Jem, Scout, and Dill are soon in trouble again when Atticus sees Jem trying to deliver a note to Boo by attaching it to the end of a fishing pole and shoving it through a shutter on the Radley house. Scout recalls that Jem’s plan to make sure Atticus didn’t catch him in the act seemed foolproof. Scout and Dill would stand guard, and if Atticus were sighted, Dill would ring a bell in warning. Dill, as Scout remembers, was armed with her mother’s silver dinner-bell, and when Jem’s plan went awry, “I saw Dill ringing the bell with all his might in Atticus’s face.” In the tone of Scout’s voice as she relates these childhood antics, readers can hear the amusement that infuses much of the novel.
Scout’s amusement is also evident when she relates memories of her skirmishes with Calpurnia, some of her battles with Alexandra, and her relationship with school. Especially entertaining is Scout’s campaign to avoid going to school, one phase of which was cussing: “I was proceeding on the dim theory, aside from the innate attractiveness of such words, that if Atticus discovered I had picked them up from school he wouldn’t make me go.” Scout’s asking her Uncle Jack “to pass the damn ham, please” at Christmas dinner may be one of the funniest passages in the book.
The culture of Maycomb, Alabama, is also reviewed in a humorous tone from time to time. For instance, Scout relates that when Atticus began practicing law, his first two clients were Haverfords, “in Maycomb County, a name synonymous with jackass.” After killing a blacksmith over a horse and being “imprudent enough to do it in the presence of three witnesses,” the Haverfords rejected Atticus’s advice to take a plea and “insisted that the-son-of-a-bitch-had-it-coming-to-him was a good enough defense for anybody.” It wasn’t.
Scout also touches humorously on the culture of Maycomb when she describes how her first-grade class reacted when their new teacher, Miss Caroline Fisher, informed them she was from Winston County in North Alabama:
The class murmured apprehensively, should she prove to harbor her share of the peculiarities indigenous to that region. (When Alabama seceded from the Union on January 11, 1861, Winston County seceded from Alabama, and every child in Maycomb County knew it.) North Alabama was full of Liquor Interests, Big Mules, steel companies, Republicans, professors, and other persons of no background.
Rural Maycomb County obviously had no use for its cousin to the north. What it did value, Scout recalls, was its own history and a large variety of Maycomb County’s agricultural products, both of which were celebrated in a school pageant written by Mrs. Grace Merriweather. Given “Mrs. Merriweather’s imagination and the supply of children” to dress in meat and vegetable costumes, the pageant would have been impressive, Scout remembers, had she not fallen asleep in her ham costume, missed her cue, and woke up just in time to race on stage and ruin Mrs. Merriweather’s grand finale with the state flag.

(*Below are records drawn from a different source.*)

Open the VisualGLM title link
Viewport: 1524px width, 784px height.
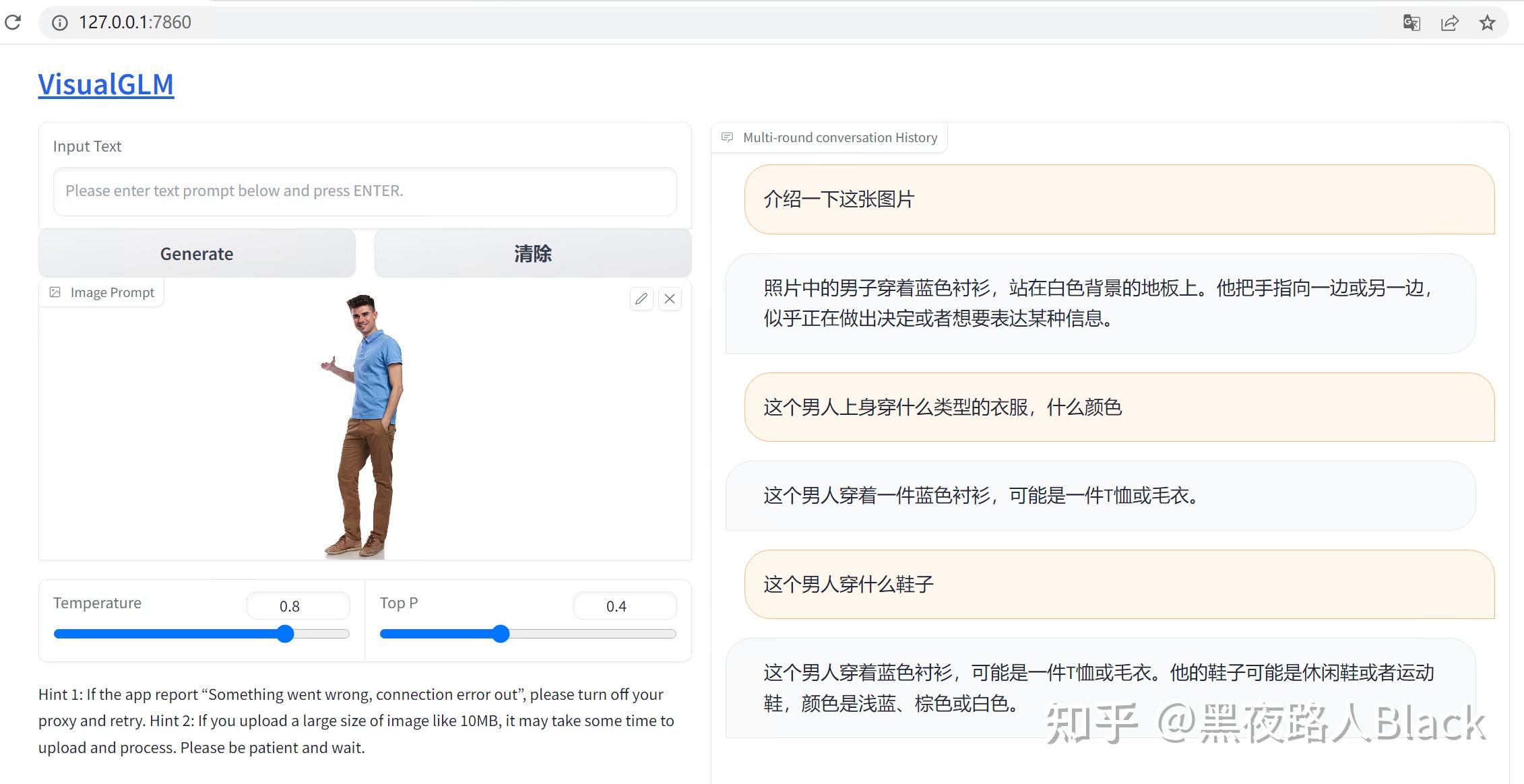coord(106,85)
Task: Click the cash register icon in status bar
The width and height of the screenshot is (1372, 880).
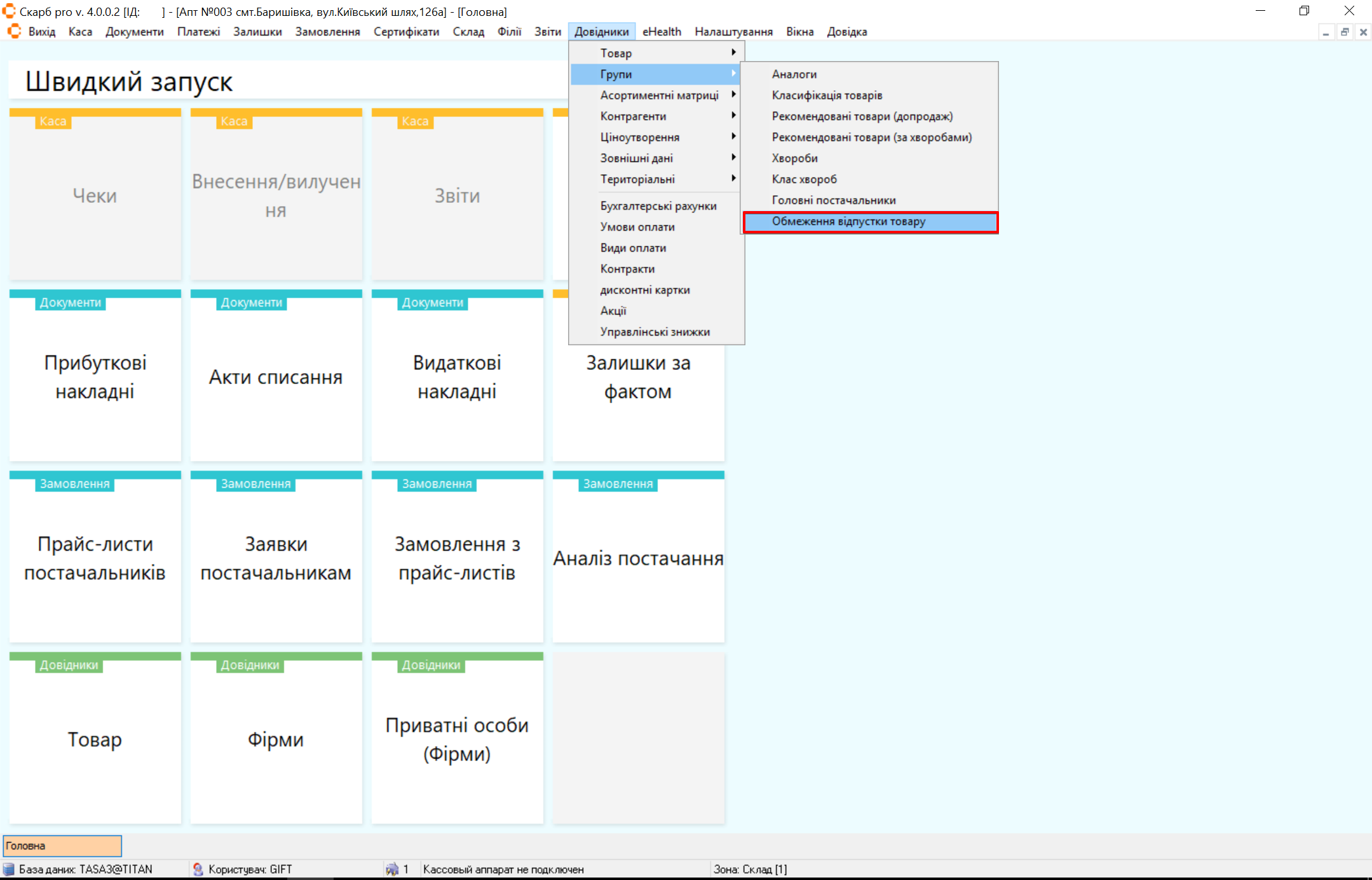Action: tap(391, 869)
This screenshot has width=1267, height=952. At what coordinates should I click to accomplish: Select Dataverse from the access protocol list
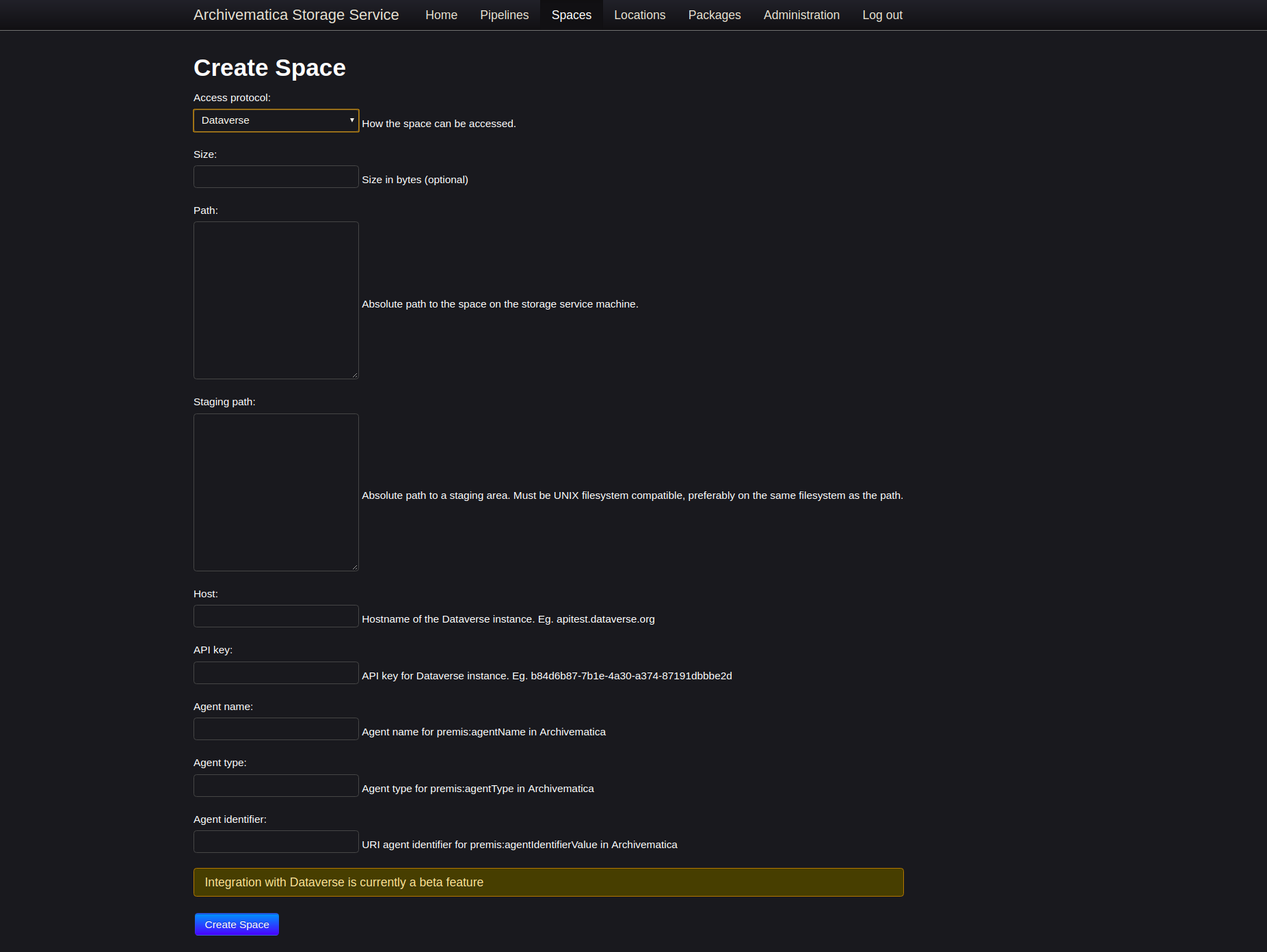point(276,120)
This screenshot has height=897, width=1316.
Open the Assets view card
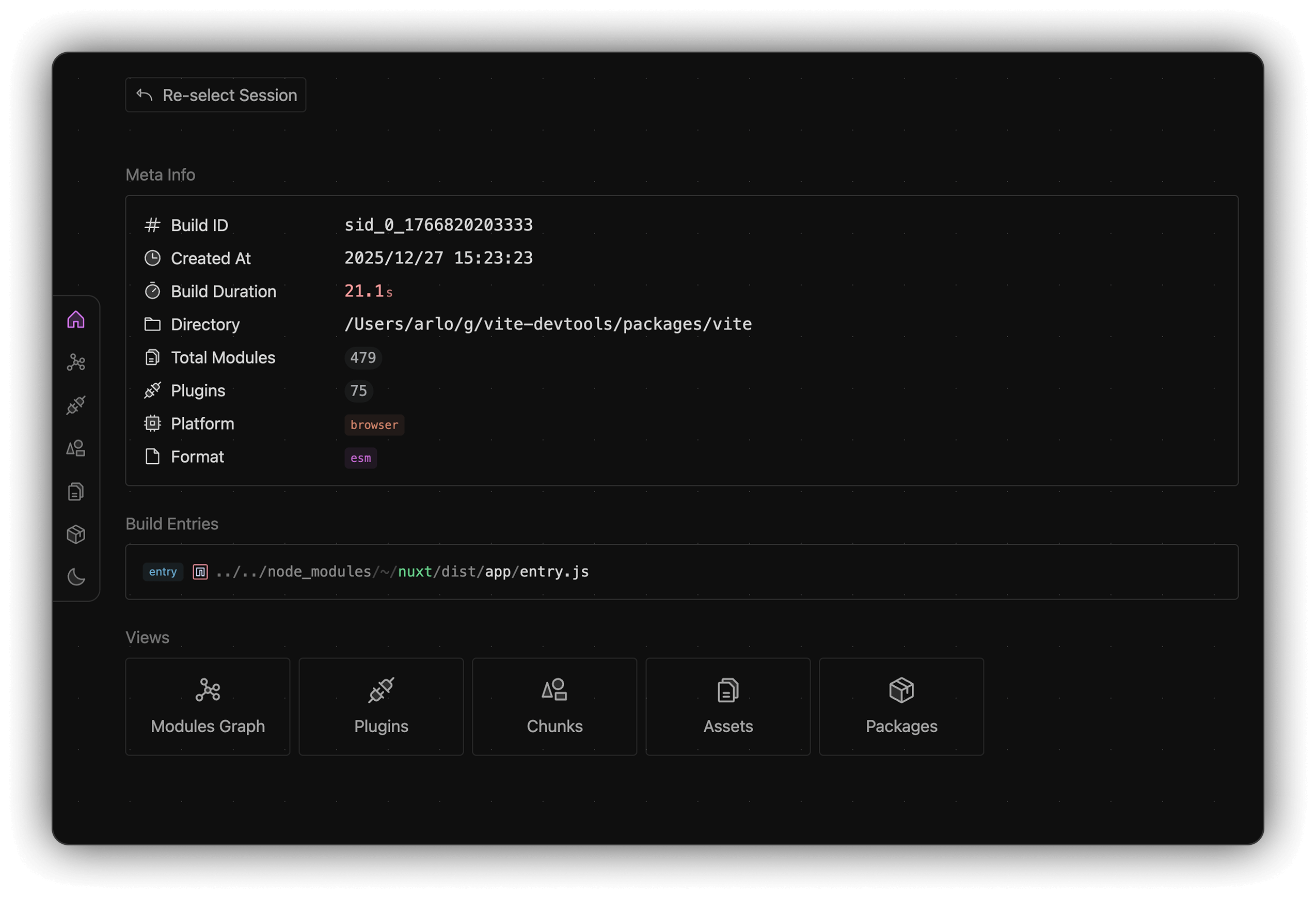coord(727,707)
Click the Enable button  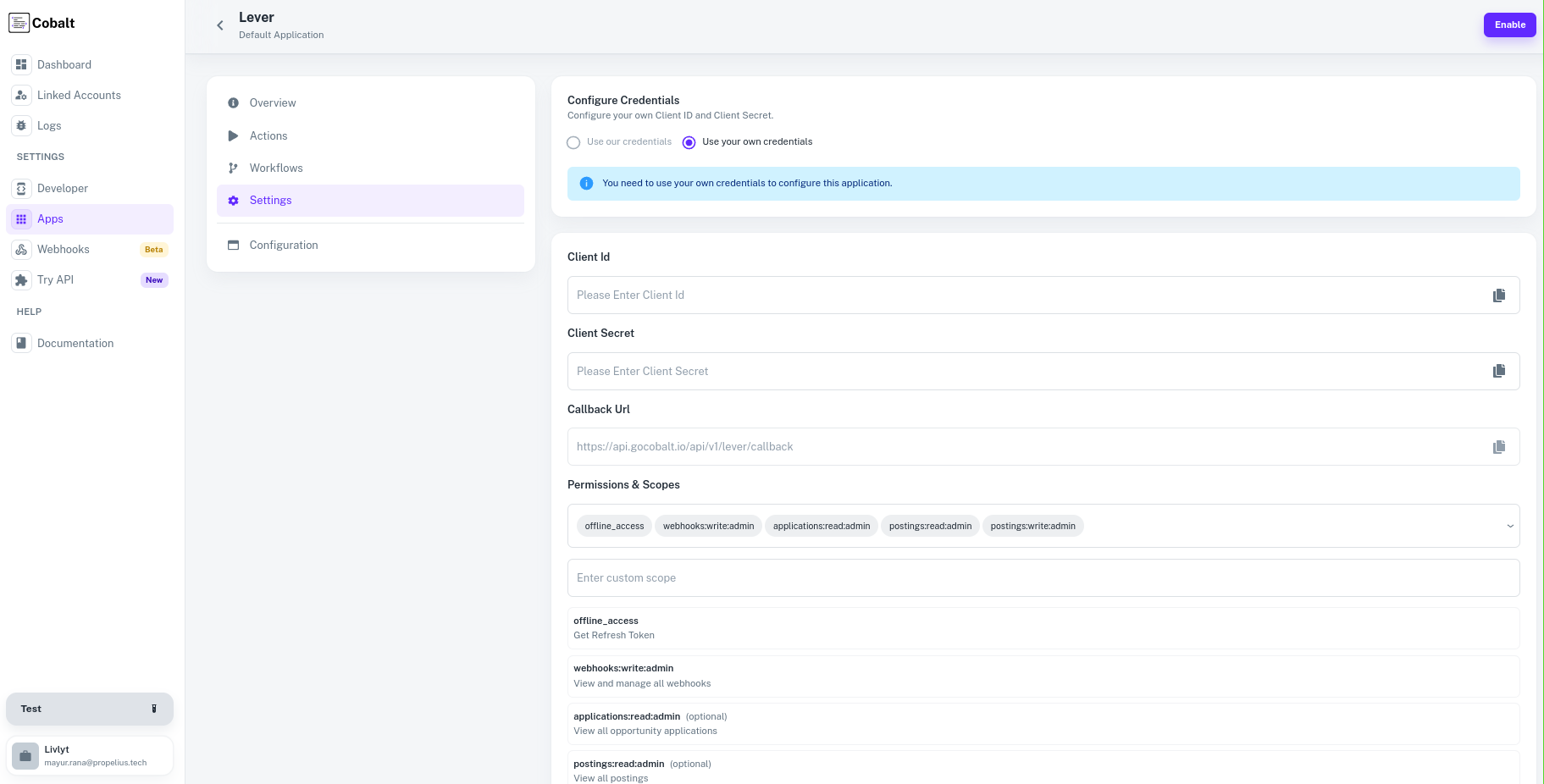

Scout’s description of the pageant is the last instance of humor in To Kill A Mockingbird, for it takes place immediately before Bob Ewell’s savage attack on Jem and Scout and the moving conclusion of the novel. The end of the pageant must have been hilarious, though, because after Scout’s disastrous debut as a ham, “Judge Taylor went out behind the auditorium and stood there slapping his knees so hard Mrs. Taylor brought him a glass of water and one of his pills.” The little girl dressed up as a ham certainly didn’t think the incident was funny, but through the retrospective point of view, Scout as narrator enjoys remembering it. It is through these anecdotes and Scout’s amusing retrospective assessments of Maycomb that the novel is often very humorous and irresistibly charming.